Décidément, le débat lancé par Caroline Rodgers vous a touché! Je ne cesse de recevoir des lettres, des courriels, des réponses…
En voici encore quelques-unes.
YVES BOLDUC:
"Je trouve que les propos de madame Rodgers sont vraiment de mauvaise foi.
Encore une fois, l'anti-intellectualisme primaire de la société québécoise vient alimenter un discours populiste qui tend à nier l'importance des formations de hauts niveaux en opposant les gens plus scolarisés à ceux qui le sont moins.
Les intellos par ci, les diplômés par là, je commence à en avoir sérieusement marre de ces attaques contre ceux qui ont consacré plusieurs années de leur vie à apprendre tantôt une profession, tantôt la vie dans un sens plus large et qui tendent à élever le niveau intellectuel de notre pays.
Qu'est-ce que c'est que cette hargne contre des gens qui ont consenti de réels efforts et fait de véritables sacrifices pour se donner les moyens d'occuper des fonctions dont la société a un besoin criant et incontournable! Avez-vous seulement pensé aux pertes financières?
Si un bac prend 3 ans à faire, le diplômé aura, en plus d'avoir accumulé des dettes qui peuvent atteindre plus de 30 000 $, subi une perte de salaire d'au moins 90 000 $. Si vous savez compter, ça fait un déficit de 120 000 $.
C'est le montant qu'aura investi le futur prof ou la future infirnière pour se donner le droit de travailler dans un domaine qu'ils ont choisi, certes, mais qui n'en est pas moins utile et exigeant. Ne sont-ils pas en droit de s'attendre à un retour raisonnable sur leur investissement?
Tous n'ont pas un diplôme en sociologie ou en anthropologie. Et même là, oseriez-vous affirmer que ces professions n'ont pas leur place dans notre société? Si vous le faisiez, vous feriez preuve d'une mauvaise foi crasse qui tendrait à démontrer que c'est votre complexe d'infériorité, votre jalousie et votre frustration qui dictent vos paroles plutôt que l'intelligence à laquelle on serait en droit de s'attendre de la part d'une personne qui dit faire son deuxième bac.
Qu'un chauffeur d'autobus ait des responsabilités et qu'il soit rémunéré en conséquence, je n'ai rien contre. Qu'un col bleu puisse bien gagner sa vie, ça non plus je n'ai rien contre.
Ce qui me dérange dans le discours de ces groupes de travailleurs très bien syndiqués, c'est ce mépris qu'ils ont toujours pour les gens qui ne manient pas la pelle ou le volant et qui travaillent dans des bureaux, des hôpitaux ou des écoles.

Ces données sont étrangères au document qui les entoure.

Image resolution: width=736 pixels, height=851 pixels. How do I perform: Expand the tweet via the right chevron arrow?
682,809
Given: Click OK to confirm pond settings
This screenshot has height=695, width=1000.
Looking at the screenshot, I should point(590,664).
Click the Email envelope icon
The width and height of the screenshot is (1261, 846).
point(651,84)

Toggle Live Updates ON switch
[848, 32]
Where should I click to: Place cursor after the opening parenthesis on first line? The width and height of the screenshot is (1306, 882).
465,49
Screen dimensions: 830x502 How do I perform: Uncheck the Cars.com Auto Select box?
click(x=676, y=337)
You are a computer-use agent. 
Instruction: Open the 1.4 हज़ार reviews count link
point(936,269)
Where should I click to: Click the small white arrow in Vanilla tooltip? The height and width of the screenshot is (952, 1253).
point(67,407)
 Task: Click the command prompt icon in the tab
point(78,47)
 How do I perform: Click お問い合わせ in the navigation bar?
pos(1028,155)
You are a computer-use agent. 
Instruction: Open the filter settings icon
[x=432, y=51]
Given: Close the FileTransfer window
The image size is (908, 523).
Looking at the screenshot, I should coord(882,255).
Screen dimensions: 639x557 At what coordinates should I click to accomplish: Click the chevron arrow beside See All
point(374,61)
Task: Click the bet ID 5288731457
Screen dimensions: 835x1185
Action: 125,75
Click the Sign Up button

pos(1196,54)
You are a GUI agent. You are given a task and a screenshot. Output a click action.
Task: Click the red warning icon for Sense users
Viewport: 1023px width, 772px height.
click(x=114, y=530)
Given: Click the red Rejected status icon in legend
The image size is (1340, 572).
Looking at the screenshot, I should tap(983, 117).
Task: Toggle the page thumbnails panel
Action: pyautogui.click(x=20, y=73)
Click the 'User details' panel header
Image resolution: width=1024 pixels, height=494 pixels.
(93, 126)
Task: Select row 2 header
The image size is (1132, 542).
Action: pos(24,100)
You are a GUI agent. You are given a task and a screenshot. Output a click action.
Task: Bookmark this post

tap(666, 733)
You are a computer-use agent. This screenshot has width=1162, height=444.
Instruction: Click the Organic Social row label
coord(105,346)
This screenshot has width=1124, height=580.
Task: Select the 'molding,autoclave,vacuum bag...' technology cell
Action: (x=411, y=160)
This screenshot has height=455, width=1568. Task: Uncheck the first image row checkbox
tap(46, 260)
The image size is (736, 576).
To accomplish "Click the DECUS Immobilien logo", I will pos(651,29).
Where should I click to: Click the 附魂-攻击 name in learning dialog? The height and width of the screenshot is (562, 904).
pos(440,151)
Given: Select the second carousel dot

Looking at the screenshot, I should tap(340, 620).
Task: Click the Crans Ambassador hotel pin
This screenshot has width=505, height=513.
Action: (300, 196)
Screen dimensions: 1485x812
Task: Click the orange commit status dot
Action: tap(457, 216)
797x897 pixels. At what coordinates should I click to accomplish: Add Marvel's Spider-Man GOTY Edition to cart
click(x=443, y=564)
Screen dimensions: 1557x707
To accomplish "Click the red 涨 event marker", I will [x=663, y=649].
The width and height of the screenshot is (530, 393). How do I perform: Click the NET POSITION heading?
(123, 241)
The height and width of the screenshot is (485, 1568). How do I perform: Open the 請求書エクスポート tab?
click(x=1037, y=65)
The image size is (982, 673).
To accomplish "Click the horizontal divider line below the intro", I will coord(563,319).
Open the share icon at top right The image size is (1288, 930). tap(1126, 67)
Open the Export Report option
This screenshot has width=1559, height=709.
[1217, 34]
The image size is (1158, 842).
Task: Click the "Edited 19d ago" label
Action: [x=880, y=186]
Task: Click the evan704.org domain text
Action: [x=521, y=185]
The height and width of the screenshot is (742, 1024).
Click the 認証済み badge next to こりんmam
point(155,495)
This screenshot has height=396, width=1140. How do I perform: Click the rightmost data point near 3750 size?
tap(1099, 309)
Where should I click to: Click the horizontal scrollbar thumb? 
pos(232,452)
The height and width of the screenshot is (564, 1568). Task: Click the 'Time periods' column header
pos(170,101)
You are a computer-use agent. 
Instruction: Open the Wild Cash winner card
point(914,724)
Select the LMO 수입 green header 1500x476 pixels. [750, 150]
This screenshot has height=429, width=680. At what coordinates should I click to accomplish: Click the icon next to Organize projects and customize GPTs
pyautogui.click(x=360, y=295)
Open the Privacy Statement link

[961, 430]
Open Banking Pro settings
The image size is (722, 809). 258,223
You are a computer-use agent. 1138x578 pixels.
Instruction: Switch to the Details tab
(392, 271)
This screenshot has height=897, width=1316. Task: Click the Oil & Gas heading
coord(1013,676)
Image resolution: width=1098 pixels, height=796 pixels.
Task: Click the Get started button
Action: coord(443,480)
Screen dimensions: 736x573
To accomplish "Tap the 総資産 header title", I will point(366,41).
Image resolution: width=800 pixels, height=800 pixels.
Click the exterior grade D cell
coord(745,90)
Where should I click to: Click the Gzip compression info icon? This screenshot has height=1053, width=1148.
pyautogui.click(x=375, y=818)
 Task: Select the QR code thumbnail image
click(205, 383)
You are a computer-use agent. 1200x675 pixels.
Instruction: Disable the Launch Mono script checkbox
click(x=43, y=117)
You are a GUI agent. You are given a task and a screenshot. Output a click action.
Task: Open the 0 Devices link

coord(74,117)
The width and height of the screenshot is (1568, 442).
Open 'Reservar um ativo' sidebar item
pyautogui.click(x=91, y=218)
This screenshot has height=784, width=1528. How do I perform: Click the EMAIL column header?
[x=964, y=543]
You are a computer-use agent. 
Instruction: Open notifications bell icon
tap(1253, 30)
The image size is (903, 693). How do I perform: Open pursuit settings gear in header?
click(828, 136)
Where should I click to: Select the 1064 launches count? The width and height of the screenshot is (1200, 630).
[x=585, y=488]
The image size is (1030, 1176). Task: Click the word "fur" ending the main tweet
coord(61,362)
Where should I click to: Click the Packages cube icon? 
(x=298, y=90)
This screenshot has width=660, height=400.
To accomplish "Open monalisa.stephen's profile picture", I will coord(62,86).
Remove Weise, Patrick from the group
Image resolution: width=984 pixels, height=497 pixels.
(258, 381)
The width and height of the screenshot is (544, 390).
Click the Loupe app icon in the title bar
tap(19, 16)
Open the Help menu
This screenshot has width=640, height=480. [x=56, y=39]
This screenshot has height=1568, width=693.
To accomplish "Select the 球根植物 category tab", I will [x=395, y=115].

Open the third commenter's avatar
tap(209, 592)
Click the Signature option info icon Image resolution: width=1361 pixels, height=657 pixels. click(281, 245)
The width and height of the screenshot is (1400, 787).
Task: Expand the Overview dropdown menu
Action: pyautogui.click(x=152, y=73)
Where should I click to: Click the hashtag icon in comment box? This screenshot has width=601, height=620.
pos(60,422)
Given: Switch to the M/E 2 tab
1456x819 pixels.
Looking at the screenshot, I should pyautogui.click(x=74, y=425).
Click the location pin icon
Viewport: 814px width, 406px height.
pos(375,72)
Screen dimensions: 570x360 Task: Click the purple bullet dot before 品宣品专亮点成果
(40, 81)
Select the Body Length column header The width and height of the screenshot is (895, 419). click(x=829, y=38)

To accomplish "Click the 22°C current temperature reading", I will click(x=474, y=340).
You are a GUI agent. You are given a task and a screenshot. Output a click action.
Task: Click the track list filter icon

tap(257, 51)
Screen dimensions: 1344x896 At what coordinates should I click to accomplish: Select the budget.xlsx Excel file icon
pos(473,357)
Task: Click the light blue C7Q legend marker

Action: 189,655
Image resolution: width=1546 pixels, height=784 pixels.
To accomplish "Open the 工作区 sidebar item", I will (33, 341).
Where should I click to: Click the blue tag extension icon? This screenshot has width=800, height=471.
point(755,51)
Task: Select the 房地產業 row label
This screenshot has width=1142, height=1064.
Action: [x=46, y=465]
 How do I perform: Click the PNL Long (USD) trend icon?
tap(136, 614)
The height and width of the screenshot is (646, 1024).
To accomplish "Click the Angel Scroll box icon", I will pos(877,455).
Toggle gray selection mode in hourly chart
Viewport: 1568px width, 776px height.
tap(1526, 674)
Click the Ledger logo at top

Y'en a marre d'entendre des gens qui prennent trop souvent les payeurs de taxes pour des imbéciles et qui se comportent de manière égoïte et irrespectueuse!
Quand votre passager vous a demandé ce que vous lisiez, plutôt que de lui répondre correctement, ce qui aurait probablement contribué à améliorer l'image que nous avons de votre métier, vous vous êtes foutu de sa gueule.
Bravo! Pour moi, ça démontre très bien comment vous nous traitez.
Et c'est ça, moi, qui me dérange. Beaucoup plus que votre 5e année ou votre maîtrise. Savoir vivre ne s'apprend pas à l'école. Mais certains de votre profession gagneraient à suivre des cours du soir.
Et faites pas chier avec vos horaires. Je travaille souvent plus de 10 heures par jour. Parfois 12 ou 14 quand les réunions le soir se prolongent.
Et j'ai un bac, 25 ans d'expérience et je gagne moins que vous.
Jusqu'à présent, ça ne m'a jamais dérangé. Mais là vous êtes sérieusement en train de me convaincre que ça devrait."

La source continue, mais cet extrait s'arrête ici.